Le chef des éclaireurs s'avança, s'arrêtant à quelques pas de Kalean. « Seigneur, » dit-il en s'inclinant légèrement, « nous avons fouillé chaque recoin de la forêt, exploré les cavernes et scruté les montagnes environnantes. Il n'y a aucune trace de votre sœur ni de ses alliés. »

Kalean resta silencieux, ses mâchoires serrées, ses poings fermés à ses côtés. Chaque jour qui passait sans nouvelles d'Elysia ajoutait une couche supplémentaire de frustration et d'inquiétude. Comment une jeune femme, même aussi habile qu'Elysia, pouvait-elle échapper à des hommes aussi entraînés ?

Seraphina, assise nonchalamment sur le trône qu'elle avait fait orner de nouveaux symboles, leva les yeux de l'enfant qu'elle berçait doucement dans ses bras. Elle observa les éclaireurs avec un léger sourire moqueur avant de poser ses prunelles glaciales sur Kalean.

« Peut-être que ta chère sœur n'est plus de ce monde, » suggéra-t-elle d'une voix douce mais empreinte de sarcasme. « La forêt est pleine de dangers, des créatures affamées qui ne feraient qu'une bouchée d'une proie affaiblie comme elle. »

Kalean détourna son regard des hommes pour se tourner vers Seraphina. Il la fixa avec intensité, secouant doucement la tête. « Elysia n'est pas morte, » rétorqua-t-il d'un ton tranchant. « Elle est vivante, quelque part, et elle se cache. Mais je la trouverai. »

Seraphina haussa les épaules, comme si l'idée d'une Elysia dévorée par des bêtes sauvages ne lui posait aucun problème. « Si elle est en vie, elle finira par faire une erreur. Et alors, nous serons prêts. » Un sourire amusé effleura ses lèvres. « Quoi qu'il en soit, elle ne représente plus une menace immédiate. Nous avons plus important à gérer. »

Kalean hocha la tête, mais son esprit était ailleurs. Les éclaireurs furent congédiés, et Seraphina, après avoir donné quelques ordres aux gardes, se leva du trône, le bébé toujours contre elle.
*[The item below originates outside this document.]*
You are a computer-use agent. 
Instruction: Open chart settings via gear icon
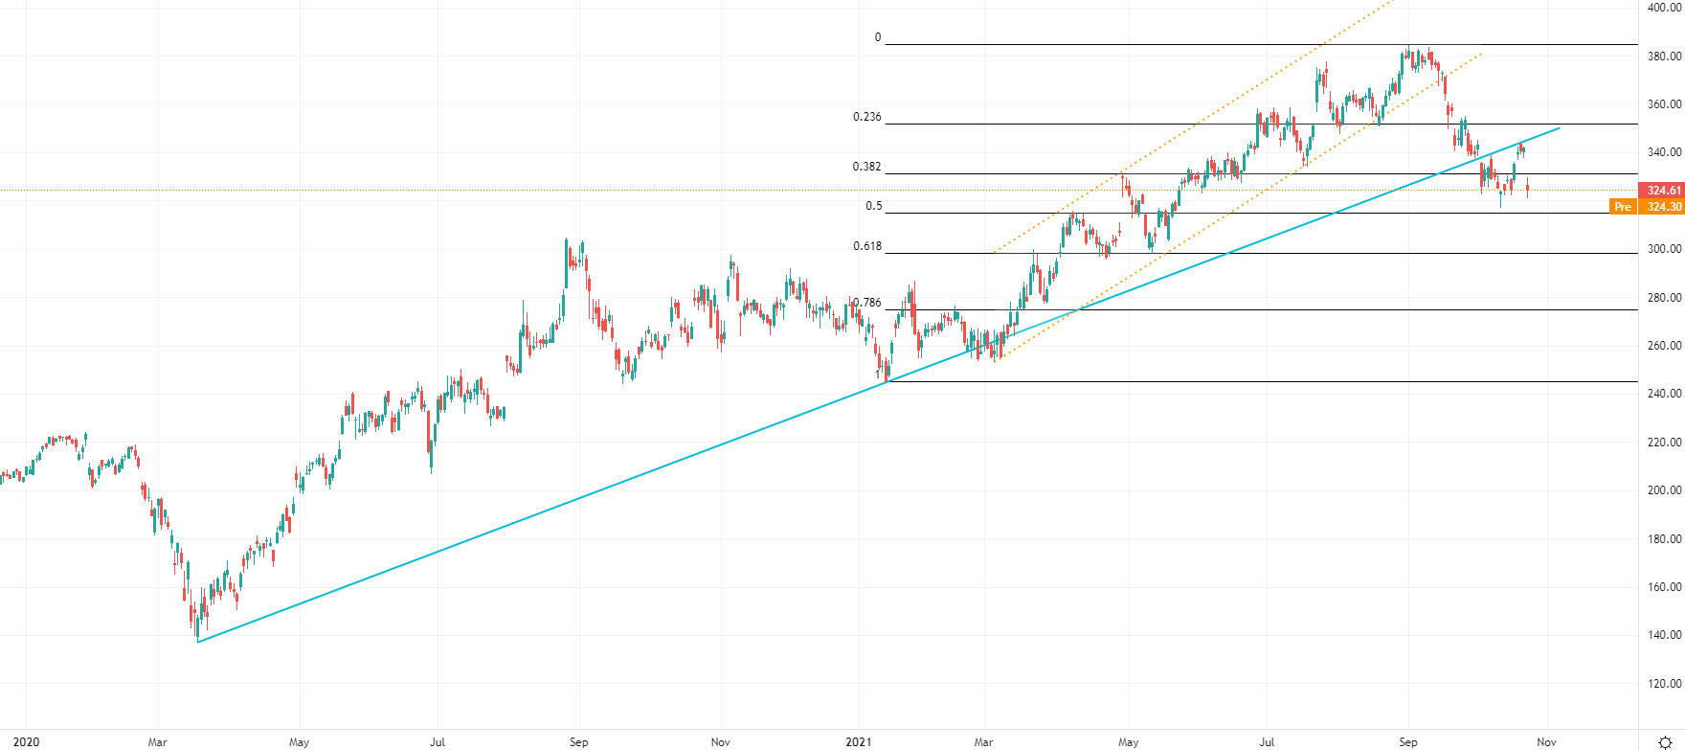[1664, 742]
Elle s'approcha de Kalean, son regard se faisant plus doux, presque affectueux.

« Tu te fais trop de souci, mon roi, » murmura-t-elle en posant une main délicate sur son bras. « Nous avons remporté la victoire. L'avenir est à nous, et à notre fils. »

Mais Kalean ne pouvait pas partager son optimisme. « Je vais aller voir notre fils, » déclara-t-il brusquement, sentant un besoin impérieux de s'éloigner, même pour quelques instants, de cette femme qu'il avait autrefois aimée sans réserve, mais dont les ombres devenaient chaque jour plus lourdes.

Seraphina lui jeta un regard intrigué mais ne dit rien. Elle savait que Kalean avait besoin de ces moments de solitude pour réfléchir. Alors elle le laissa partir, un sourire satisfait aux lèvres, tandis qu'elle retournait à ses propres affaires.

Kalean marcha d'un pas lourd à travers les couloirs du palais, ses pensées tournoyant dans un chaos silencieux. Quand il atteignit enfin la chambre où dormait son fils, il sentit une vague d'émotion le submerger. Il referma doucement la porte derrière lui et s'approcha du berceau.

Le nourrisson, paisible, dormait sous une couverture brodée d'or et d'argent. Kalean observa ce petit être avec une intensité nouvelle, les questions qui l'assaillaient chaque jour devenant plus insupportables. Il tendit une main hésitante, caressant doucement la joue du bébé, le contact de la peau douce l'apaisant légèrement.

Mais les questions demeuraient. Quel avenir pouvait-il offrir à cet enfant ? Le destin du royaume reposait maintenant sur ses épaules, mais chaque jour lui semblait plus lourd que le précédent. Il avait accepté le rôle de roi pour Seraphina, pour cet enfant, mais en lui, il savait qu'il n'avait jamais été fait pour régner. Il était un soldat, un homme de guerre, pas un souverain.

« Seras-tu comme ta mère ? » murmura-t-il, la voix rauque. « Deviendras-tu aussi impitoyable qu'elle, aussi froid ? Ou as-tu une chance d'être différent, de connaître une autre voie ? »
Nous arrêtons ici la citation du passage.